Then, surfing the Internet, she found his name mentioned in a Portland Press Herald/Maine Sunday Telegram article from three years ago, and her search took on a frenzied urgency.
That's when Jeanette Dominguez' determination met the investigative skills and the empathy of Portland Police Lt. Janine Roberts.
Roberts, head of the department's tactical enforcement unit, took up the quest of finding Larry Dominguez three weeks ago. Within a few days, she ran into some of his former co-workers while responding to an unrelated incident. Through her efforts, Larry Dominguez called his sister for the first time since the early 1980s.
"I think I'm delirious but it's a happy delirious," Jeanette Dominguez said from her Miami home on Friday. "I never felt this giddy. It's just a good feeling to know he's OK."
She praised Roberts for her willingness to help. "There is no greater good than to help a total stranger," she said.
Larry Dominguez, 45, said he is thrilled to be reconnected with his family, something he thought about often but never followed through on.
"You go to sleep with the images of your family, but you block it out," he said. "I deluded myself into thinking maybe they don't want to get in touch with me."
The Dominguez family has been scattered before.
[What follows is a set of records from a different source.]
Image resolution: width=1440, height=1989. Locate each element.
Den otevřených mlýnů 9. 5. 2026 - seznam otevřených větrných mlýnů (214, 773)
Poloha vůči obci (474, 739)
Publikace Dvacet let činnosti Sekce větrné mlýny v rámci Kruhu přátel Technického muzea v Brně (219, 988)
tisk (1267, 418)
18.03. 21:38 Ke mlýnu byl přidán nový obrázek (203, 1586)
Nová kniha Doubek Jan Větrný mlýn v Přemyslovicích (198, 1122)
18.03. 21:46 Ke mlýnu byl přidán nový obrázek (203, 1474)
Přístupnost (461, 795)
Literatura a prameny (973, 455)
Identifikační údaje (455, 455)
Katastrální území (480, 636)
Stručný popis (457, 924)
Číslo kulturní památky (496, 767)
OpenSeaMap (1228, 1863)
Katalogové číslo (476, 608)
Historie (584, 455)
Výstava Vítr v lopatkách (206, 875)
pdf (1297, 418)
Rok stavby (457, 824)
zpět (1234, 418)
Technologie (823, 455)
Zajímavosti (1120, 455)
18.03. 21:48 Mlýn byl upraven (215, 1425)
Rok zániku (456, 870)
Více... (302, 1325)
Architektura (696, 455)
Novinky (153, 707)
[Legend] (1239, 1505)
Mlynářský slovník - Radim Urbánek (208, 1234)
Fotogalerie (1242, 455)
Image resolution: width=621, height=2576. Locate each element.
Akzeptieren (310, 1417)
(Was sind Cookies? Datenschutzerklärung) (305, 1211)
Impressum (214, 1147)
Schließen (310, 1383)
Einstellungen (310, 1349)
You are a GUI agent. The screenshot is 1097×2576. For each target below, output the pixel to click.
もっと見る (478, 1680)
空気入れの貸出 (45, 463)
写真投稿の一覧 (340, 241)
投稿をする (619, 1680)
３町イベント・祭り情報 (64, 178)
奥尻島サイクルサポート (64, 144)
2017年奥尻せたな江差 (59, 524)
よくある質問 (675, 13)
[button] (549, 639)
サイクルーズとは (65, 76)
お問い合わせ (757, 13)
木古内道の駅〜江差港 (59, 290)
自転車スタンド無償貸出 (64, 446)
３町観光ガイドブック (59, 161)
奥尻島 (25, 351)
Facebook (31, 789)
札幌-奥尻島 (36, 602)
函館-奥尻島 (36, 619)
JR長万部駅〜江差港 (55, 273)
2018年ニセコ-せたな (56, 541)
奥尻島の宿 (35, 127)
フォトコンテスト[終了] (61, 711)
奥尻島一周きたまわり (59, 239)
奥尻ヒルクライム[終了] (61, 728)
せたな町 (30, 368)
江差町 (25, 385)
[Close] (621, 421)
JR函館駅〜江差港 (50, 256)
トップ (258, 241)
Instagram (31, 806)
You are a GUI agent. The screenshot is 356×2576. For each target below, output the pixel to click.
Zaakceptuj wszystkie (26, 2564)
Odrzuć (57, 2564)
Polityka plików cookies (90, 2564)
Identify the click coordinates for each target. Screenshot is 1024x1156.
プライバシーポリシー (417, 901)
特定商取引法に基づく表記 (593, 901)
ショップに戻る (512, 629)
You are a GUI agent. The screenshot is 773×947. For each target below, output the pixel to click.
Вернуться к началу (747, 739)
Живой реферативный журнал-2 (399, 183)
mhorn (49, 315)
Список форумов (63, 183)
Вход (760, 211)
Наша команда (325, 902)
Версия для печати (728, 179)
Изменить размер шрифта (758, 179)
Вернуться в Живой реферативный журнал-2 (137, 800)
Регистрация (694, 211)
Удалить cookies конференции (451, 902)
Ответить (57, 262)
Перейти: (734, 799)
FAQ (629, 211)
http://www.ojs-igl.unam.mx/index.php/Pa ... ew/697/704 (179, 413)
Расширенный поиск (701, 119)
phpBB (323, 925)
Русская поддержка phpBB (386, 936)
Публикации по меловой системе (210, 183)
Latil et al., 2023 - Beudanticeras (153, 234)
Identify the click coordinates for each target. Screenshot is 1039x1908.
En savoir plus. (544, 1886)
During a tough childhood in the Bronx, the family was split up when their parents divorced. Larry Dominguez stayed with his grandmother. Jeanette, a year younger, stayed with her aunt, and three younger brothers were sent to an orphanage in upstate New York.
Eventually, their mother remarried and reunited the children in Puerto Rico and from there the family moved to Miami. Larry Dominguez married, and his family eventually returned to the New York area.
In the 1980s, Larry Dominguez went through some difficult times, got divorced and in 1990 caught a ride out of the New York area with a friend who was headed for Millinocket where he'd heard good jobs could be had.
"I just wanted a whole new move," he said. When they stopped in Portland, Larry Dominguez decided he'd gone far enough. He's been working and living in the city ever since.
Over the years, he thought of his siblings often but had no idea how anxious they were to find him. He also had no hint how thrilled they would be when they did finally connect.
When he called for the first time, "it was like the flood gates opened . . . I was on the phone for the next three hours."
Now he has nephews and nieces he never knew.
"I've got a list at home, names and dates, ages and addresses," he said.
One of his brothers plans to come to Portland to visit him in the next week. Larry Dominguez said he'll reunite with the rest of his clan this summer - when the climate shift won't be quite so abrupt.
Jeanette Dominguez, who has been fixated on finding her brother said she can now resume her life.
"I was worried sick about him," she said. "I would cry. I still cry. That's how come what Janine did was so important."
Roberts said it goes with the territory. "It is part of my job," she said. "It's a citizen's request. I didn't make any promises to the woman that I would be successful, but I told her I would at least try.
"As sappy as it sounds, I think a lot of us are in this business to make a difference," Roberts said.